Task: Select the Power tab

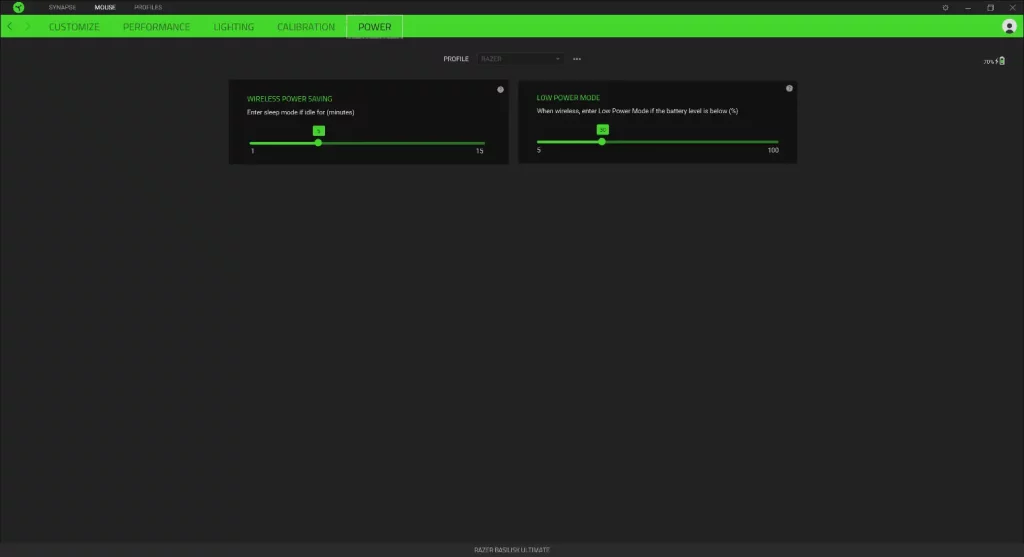Action: [x=375, y=27]
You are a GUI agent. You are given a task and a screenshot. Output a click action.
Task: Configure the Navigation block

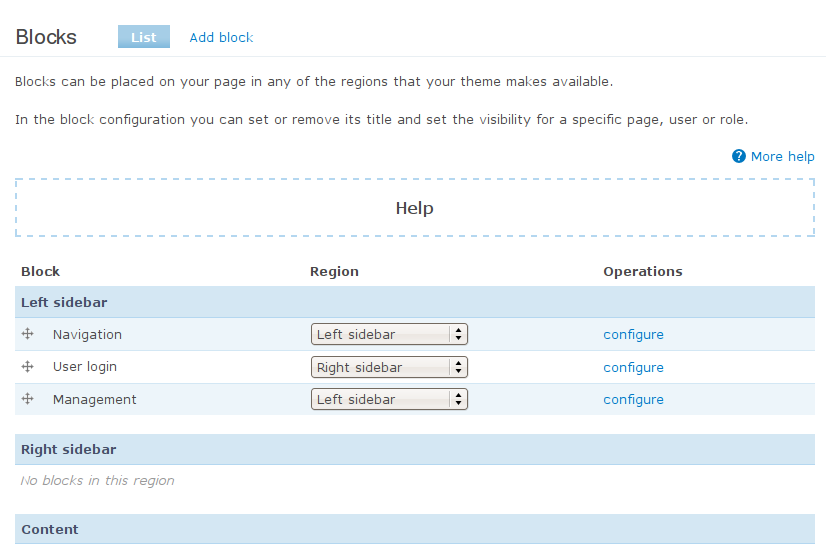(x=633, y=335)
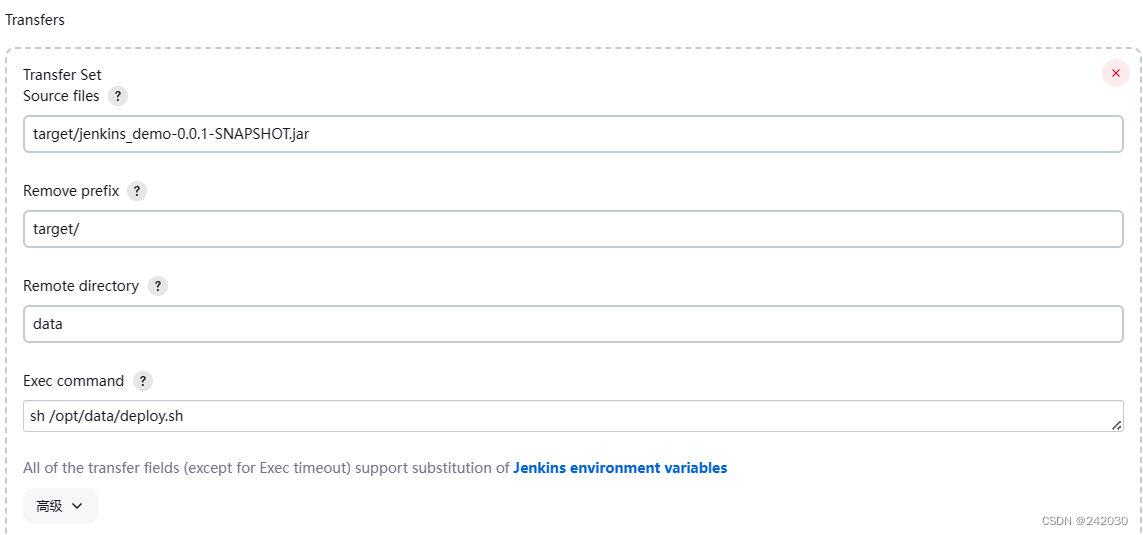Screen dimensions: 1143x535
Task: Focus the Source files input field
Action: click(573, 134)
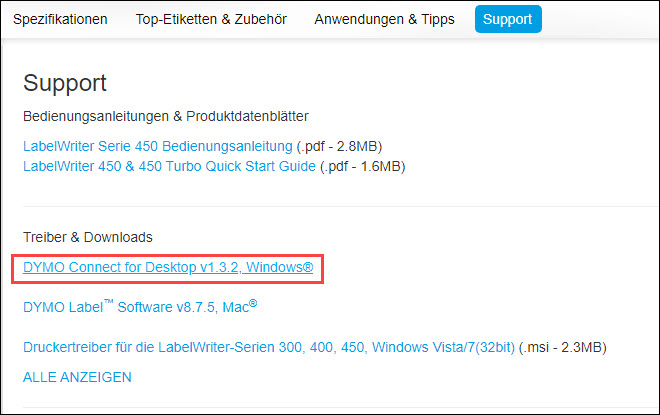The width and height of the screenshot is (660, 415).
Task: Switch to Top-Etiketten & Zubehör tab
Action: point(210,19)
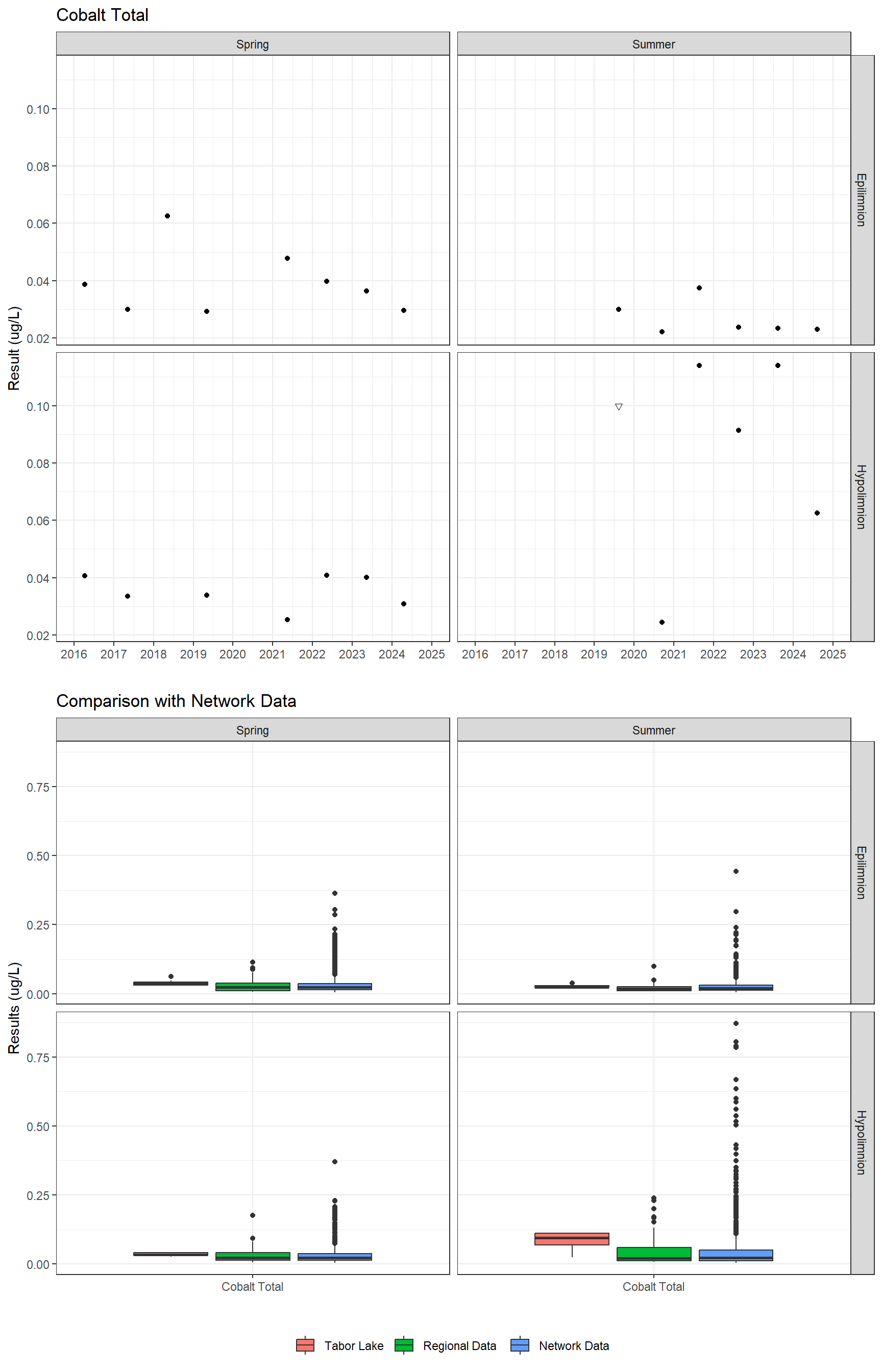Click the "Tabor Lake" legend label text
This screenshot has width=882, height=1372.
coord(353,1345)
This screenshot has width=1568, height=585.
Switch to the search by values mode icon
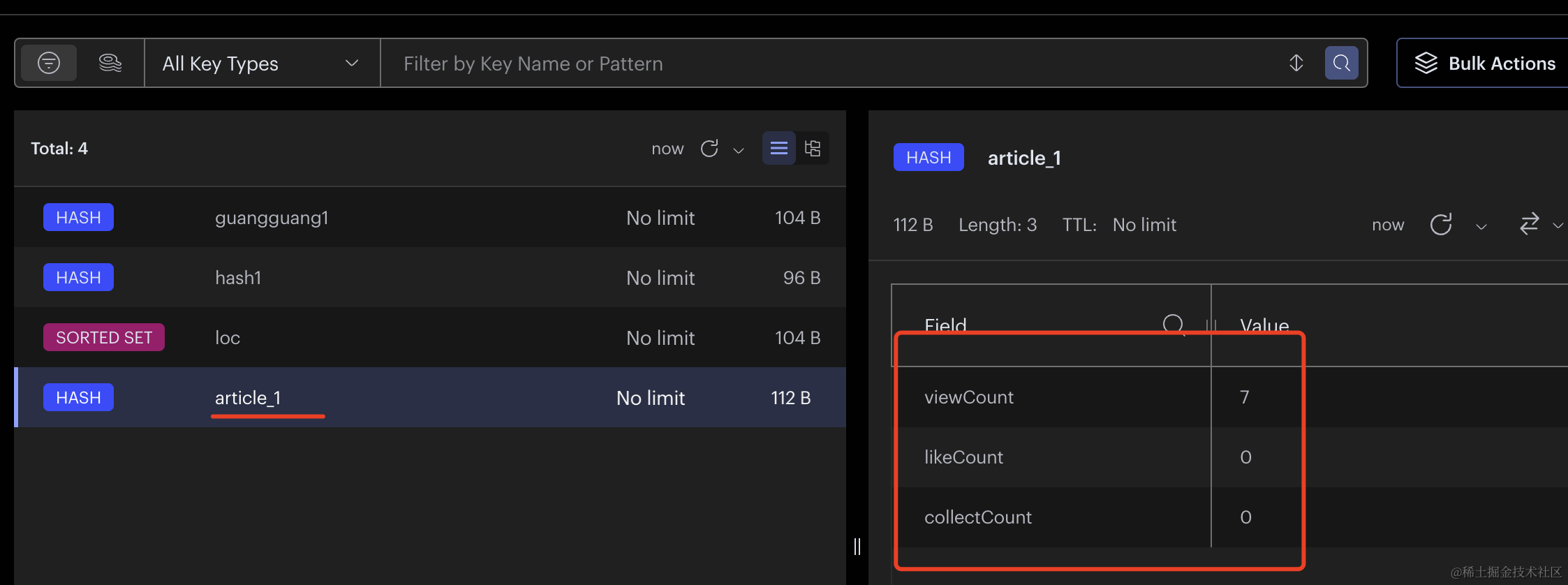pyautogui.click(x=110, y=64)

◆ ◆ ◆

• _HOW TO COMPLETE THIS TASK_: Copy the line showing "You are a GUI" exactly, along with each line after it through the end of the material above. Pictures stay out.

• _ANSWER TO THE EXERCISE_:
You are a GUI agent. You are given a task and a screenshot. Output a click action.
Task: Configure the Navigation block

(x=633, y=335)
Screen dimensions: 1143x535
Task: Focus the Source files input field
Action: click(573, 134)
The width and height of the screenshot is (660, 415).
Task: Switch to Top-Etiketten & Zubehör tab
Action: point(210,19)
Click the "Tabor Lake" legend label text
This screenshot has width=882, height=1372.
coord(353,1345)
This screenshot has width=1568, height=585.
Switch to the search by values mode icon
pyautogui.click(x=110, y=64)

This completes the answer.